**Record list**
§ §

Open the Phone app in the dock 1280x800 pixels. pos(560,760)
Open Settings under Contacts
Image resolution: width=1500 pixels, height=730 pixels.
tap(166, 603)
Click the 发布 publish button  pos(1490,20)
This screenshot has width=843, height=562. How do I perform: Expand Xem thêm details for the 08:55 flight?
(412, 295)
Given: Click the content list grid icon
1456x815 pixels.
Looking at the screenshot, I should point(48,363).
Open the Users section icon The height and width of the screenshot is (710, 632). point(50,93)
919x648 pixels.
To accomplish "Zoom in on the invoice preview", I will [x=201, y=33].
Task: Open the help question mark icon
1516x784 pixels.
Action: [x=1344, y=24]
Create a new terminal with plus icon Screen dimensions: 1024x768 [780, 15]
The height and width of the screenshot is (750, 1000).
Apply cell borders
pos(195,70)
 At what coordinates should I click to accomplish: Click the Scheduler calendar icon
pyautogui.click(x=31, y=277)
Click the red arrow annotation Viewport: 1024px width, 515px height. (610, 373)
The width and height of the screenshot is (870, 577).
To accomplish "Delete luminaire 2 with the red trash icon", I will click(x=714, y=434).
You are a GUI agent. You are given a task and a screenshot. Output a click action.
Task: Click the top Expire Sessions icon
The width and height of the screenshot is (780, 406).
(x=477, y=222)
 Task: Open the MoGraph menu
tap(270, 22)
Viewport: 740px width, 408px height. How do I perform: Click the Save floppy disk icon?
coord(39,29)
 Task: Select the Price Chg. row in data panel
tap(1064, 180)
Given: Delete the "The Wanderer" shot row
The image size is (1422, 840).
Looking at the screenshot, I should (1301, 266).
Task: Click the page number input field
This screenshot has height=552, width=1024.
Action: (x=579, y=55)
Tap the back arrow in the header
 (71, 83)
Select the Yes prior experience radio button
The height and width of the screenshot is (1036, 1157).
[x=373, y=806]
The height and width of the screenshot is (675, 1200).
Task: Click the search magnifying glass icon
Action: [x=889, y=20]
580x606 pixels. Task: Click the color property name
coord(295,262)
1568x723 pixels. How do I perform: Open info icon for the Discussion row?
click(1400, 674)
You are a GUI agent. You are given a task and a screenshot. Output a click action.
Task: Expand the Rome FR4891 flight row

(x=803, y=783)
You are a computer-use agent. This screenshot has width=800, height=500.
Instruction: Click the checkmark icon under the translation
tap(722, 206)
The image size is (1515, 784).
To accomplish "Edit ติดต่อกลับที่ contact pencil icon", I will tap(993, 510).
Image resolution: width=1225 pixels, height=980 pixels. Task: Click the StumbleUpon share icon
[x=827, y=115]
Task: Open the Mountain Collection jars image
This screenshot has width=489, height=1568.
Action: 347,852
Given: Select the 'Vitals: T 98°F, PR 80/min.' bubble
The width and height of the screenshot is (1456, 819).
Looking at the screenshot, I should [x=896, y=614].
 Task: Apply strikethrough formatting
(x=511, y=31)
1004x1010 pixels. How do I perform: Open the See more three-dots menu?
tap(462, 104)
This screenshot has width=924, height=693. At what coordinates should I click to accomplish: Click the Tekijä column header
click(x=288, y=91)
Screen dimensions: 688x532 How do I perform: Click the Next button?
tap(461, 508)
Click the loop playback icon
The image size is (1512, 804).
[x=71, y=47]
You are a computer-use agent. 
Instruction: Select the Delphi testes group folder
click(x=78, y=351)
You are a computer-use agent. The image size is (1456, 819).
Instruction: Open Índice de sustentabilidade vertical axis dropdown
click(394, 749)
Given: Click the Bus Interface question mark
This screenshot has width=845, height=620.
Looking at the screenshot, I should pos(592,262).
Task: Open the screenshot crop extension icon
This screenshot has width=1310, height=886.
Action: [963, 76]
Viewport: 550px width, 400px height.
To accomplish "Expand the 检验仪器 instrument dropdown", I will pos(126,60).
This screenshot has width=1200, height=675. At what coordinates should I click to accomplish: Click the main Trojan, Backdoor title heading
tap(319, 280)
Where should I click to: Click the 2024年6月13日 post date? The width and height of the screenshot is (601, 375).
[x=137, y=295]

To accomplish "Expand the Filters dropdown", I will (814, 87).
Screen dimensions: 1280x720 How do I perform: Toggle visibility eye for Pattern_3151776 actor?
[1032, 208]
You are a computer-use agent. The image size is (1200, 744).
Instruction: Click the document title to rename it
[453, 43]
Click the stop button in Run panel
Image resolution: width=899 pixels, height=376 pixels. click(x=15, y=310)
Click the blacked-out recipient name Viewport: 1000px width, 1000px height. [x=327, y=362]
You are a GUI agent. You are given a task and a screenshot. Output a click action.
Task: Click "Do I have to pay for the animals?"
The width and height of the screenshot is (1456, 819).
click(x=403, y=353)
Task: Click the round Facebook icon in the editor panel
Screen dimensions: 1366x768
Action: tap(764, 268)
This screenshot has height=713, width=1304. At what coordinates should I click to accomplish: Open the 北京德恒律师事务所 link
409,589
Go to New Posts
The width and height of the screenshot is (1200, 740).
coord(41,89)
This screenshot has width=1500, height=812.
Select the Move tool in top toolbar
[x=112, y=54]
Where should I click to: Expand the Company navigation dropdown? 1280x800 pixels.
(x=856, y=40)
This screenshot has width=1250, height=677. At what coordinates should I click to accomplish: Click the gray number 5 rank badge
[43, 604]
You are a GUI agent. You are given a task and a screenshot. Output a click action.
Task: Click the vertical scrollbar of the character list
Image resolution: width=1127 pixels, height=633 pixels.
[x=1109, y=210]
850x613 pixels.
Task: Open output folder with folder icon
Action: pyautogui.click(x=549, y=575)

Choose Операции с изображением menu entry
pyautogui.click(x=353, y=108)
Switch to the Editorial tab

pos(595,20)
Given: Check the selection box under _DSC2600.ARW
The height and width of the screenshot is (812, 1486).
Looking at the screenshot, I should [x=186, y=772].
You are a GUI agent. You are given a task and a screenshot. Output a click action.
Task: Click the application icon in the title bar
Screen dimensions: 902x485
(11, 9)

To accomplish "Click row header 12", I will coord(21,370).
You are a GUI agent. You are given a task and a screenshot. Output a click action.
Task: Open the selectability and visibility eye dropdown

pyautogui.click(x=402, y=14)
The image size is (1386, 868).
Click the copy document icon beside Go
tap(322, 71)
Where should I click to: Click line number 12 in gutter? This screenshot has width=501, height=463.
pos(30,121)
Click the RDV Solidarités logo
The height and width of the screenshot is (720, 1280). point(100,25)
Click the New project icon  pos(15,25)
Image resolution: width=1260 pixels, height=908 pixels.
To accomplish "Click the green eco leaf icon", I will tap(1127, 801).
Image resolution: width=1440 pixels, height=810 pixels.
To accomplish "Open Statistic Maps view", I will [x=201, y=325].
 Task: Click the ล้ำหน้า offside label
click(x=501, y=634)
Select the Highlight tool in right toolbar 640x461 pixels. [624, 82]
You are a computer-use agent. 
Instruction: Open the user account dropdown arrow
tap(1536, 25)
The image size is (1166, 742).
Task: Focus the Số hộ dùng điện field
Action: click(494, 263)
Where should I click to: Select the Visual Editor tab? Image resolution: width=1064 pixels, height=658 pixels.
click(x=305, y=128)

§ §

**Do this**
Please give every line of the entries above as a JSON list of strings, one string per line, with blank lines left out.

**The solution**
[
  "Open the Phone app in the dock 1280x800 pixels. pos(560,760)",
  "Open Settings under Contacts",
  "Image resolution: width=1500 pixels, height=730 pixels.",
  "tap(166, 603)",
  "Click the 发布 publish button  pos(1490,20)",
  "This screenshot has width=843, height=562. How do I perform: Expand Xem thêm details for the 08:55 flight?",
  "(412, 295)",
  "Given: Click the content list grid icon",
  "1456x815 pixels.",
  "Looking at the screenshot, I should point(48,363).",
  "Open the Users section icon The height and width of the screenshot is (710, 632). point(50,93)",
  "919x648 pixels.",
  "To accomplish \"Zoom in on the invoice preview\", I will [x=201, y=33].",
  "Task: Open the help question mark icon",
  "1516x784 pixels.",
  "Action: [x=1344, y=24]",
  "Create a new terminal with plus icon Screen dimensions: 1024x768 [780, 15]",
  "The height and width of the screenshot is (750, 1000).",
  "Apply cell borders",
  "pos(195,70)",
  " At what coordinates should I click to accomplish: Click the Scheduler calendar icon",
  "pyautogui.click(x=31, y=277)",
  "Click the red arrow annotation Viewport: 1024px width, 515px height. (610, 373)",
  "The width and height of the screenshot is (870, 577).",
  "To accomplish \"Delete luminaire 2 with the red trash icon\", I will click(x=714, y=434).",
  "You are a GUI agent. You are given a task and a screenshot. Output a click action.",
  "Task: Click the top Expire Sessions icon",
  "The width and height of the screenshot is (780, 406).",
  "(x=477, y=222)",
  " Task: Open the MoGraph menu",
  "tap(270, 22)",
  "Viewport: 740px width, 408px height. How do I perform: Click the Save floppy disk icon?",
  "coord(39,29)",
  " Task: Select the Price Chg. row in data panel",
  "tap(1064, 180)",
  "Given: Delete the \"The Wanderer\" shot row",
  "The image size is (1422, 840).",
  "Looking at the screenshot, I should (1301, 266).",
  "Task: Click the page number input field",
  "This screenshot has height=552, width=1024.",
  "Action: (x=579, y=55)",
  "Tap the back arrow in the header",
  " (71, 83)",
  "Select the Yes prior experience radio button",
  "The height and width of the screenshot is (1036, 1157).",
  "[x=373, y=806]",
  "The height and width of the screenshot is (675, 1200).",
  "Task: Click the search magnifying glass icon",
  "Action: [x=889, y=20]",
  "580x606 pixels. Task: Click the color property name",
  "coord(295,262)",
  "1568x723 pixels. How do I perform: Open info icon for the Discussion row?",
  "click(1400, 674)",
  "You are a GUI agent. You are given a task and a screenshot. Output a click action.",
  "Task: Expand the Rome FR4891 flight row",
  "(x=803, y=783)",
  "You are a computer-use agent. This screenshot has width=800, height=500.",
  "Instruction: Click the checkmark icon under the translation",
  "tap(722, 206)",
  "The image size is (1515, 784).",
  "To accomplish \"Edit ติดต่อกลับที่ contact pencil icon\", I will tap(993, 510).",
  "Image resolution: width=1225 pixels, height=980 pixels. Task: Click the StumbleUpon share icon",
  "[x=827, y=115]",
  "Task: Open the Mountain Collection jars image",
  "This screenshot has width=489, height=1568.",
  "Action: 347,852",
  "Given: Select the 'Vitals: T 98°F, PR 80/min.' bubble",
  "The width and height of the screenshot is (1456, 819).",
  "Looking at the screenshot, I should [x=896, y=614].",
  " Task: Apply strikethrough formatting",
  "(x=511, y=31)",
  "1004x1010 pixels. How do I perform: Open the See more three-dots menu?",
  "tap(462, 104)",
  "This screenshot has width=924, height=693. At what coordinates should I click to accomplish: Click the Tekijä column header",
  "click(x=288, y=91)",
  "Screen dimensions: 688x532 How do I perform: Click the Next button?",
  "tap(461, 508)",
  "Click the loop playback icon",
  "The image size is (1512, 804).",
  "[x=71, y=47]",
  "You are a computer-use agent. ",
  "Instruction: Select the Delphi testes group folder",
  "click(x=78, y=351)",
  "You are a computer-use agent. The image size is (1456, 819).",
  "Instruction: Open Índice de sustentabilidade vertical axis dropdown",
  "click(394, 749)",
  "Given: Click the Bus Interface question mark",
  "This screenshot has width=845, height=620.",
  "Looking at the screenshot, I should pos(592,262).",
  "Task: Open the screenshot crop extension icon",
  "This screenshot has width=1310, height=886.",
  "Action: [963, 76]",
  "Viewport: 550px width, 400px height.",
  "To accomplish \"Expand the 检验仪器 instrument dropdown\", I will pos(126,60).",
  "This screenshot has width=1200, height=675. At what coordinates should I click to accomplish: Click the main Trojan, Backdoor title heading",
  "tap(319, 280)",
  "Where should I click to: Click the 2024年6月13日 post date? The width and height of the screenshot is (601, 375).",
  "[x=137, y=295]",
  "To accomplish \"Expand the Filters dropdown\", I will (814, 87).",
  "Screen dimensions: 1280x720 How do I perform: Toggle visibility eye for Pattern_3151776 actor?",
  "[1032, 208]",
  "You are a computer-use agent. The image size is (1200, 744).",
  "Instruction: Click the document title to rename it",
  "[453, 43]",
  "Click the stop button in Run panel",
  "Image resolution: width=899 pixels, height=376 pixels. click(x=15, y=310)",
  "Click the blacked-out recipient name Viewport: 1000px width, 1000px height. [x=327, y=362]",
  "You are a GUI agent. You are given a task and a screenshot. Output a click action.",
  "Task: Click \"Do I have to pay for the animals?\"",
  "The width and height of the screenshot is (1456, 819).",
  "click(x=403, y=353)",
  "Task: Click the round Facebook icon in the editor panel",
  "Screen dimensions: 1366x768",
  "Action: tap(764, 268)",
  "This screenshot has height=713, width=1304. At what coordinates should I click to accomplish: Open the 北京德恒律师事务所 link",
  "409,589",
  "Go to New Posts",
  "The width and height of the screenshot is (1200, 740).",
  "coord(41,89)",
  "This screenshot has width=1500, height=812.",
  "Select the Move tool in top toolbar",
  "[x=112, y=54]",
  "Where should I click to: Expand the Company navigation dropdown? 1280x800 pixels.",
  "(x=856, y=40)",
  "This screenshot has width=1250, height=677. At what coordinates should I click to accomplish: Click the gray number 5 rank badge",
  "[43, 604]",
  "You are a GUI agent. You are given a task and a screenshot. Output a click action.",
  "Task: Click the vertical scrollbar of the character list",
  "Image resolution: width=1127 pixels, height=633 pixels.",
  "[x=1109, y=210]",
  "850x613 pixels.",
  "Task: Open output folder with folder icon",
  "Action: pyautogui.click(x=549, y=575)",
  "Choose Операции с изображением menu entry",
  "pyautogui.click(x=353, y=108)",
  "Switch to the Editorial tab",
  "pos(595,20)",
  "Given: Check the selection box under _DSC2600.ARW",
  "The height and width of the screenshot is (812, 1486).",
  "Looking at the screenshot, I should [x=186, y=772].",
  "You are a GUI agent. You are given a task and a screenshot. Output a click action.",
  "Task: Click the application icon in the title bar",
  "Screen dimensions: 902x485",
  "(11, 9)",
  "To accomplish \"Click row header 12\", I will coord(21,370).",
  "You are a GUI agent. You are given a task and a screenshot. Output a click action.",
  "Task: Open the selectability and visibility eye dropdown",
  "pyautogui.click(x=402, y=14)",
  "The image size is (1386, 868).",
  "Click the copy document icon beside Go",
  "tap(322, 71)",
  "Where should I click to: Click line number 12 in gutter? This screenshot has width=501, height=463.",
  "pos(30,121)",
  "Click the RDV Solidarités logo",
  "The height and width of the screenshot is (720, 1280). point(100,25)",
  "Click the New project icon  pos(15,25)",
  "Image resolution: width=1260 pixels, height=908 pixels.",
  "To accomplish \"Click the green eco leaf icon\", I will tap(1127, 801).",
  "Image resolution: width=1440 pixels, height=810 pixels.",
  "To accomplish \"Open Statistic Maps view\", I will [x=201, y=325].",
  " Task: Click the ล้ำหน้า offside label",
  "click(x=501, y=634)",
  "Select the Highlight tool in right toolbar 640x461 pixels. [624, 82]",
  "You are a computer-use agent. ",
  "Instruction: Open the user account dropdown arrow",
  "tap(1536, 25)",
  "The image size is (1166, 742).",
  "Task: Focus the Số hộ dùng điện field",
  "Action: click(494, 263)",
  "Where should I click to: Select the Visual Editor tab? Image resolution: width=1064 pixels, height=658 pixels.",
  "click(x=305, y=128)"
]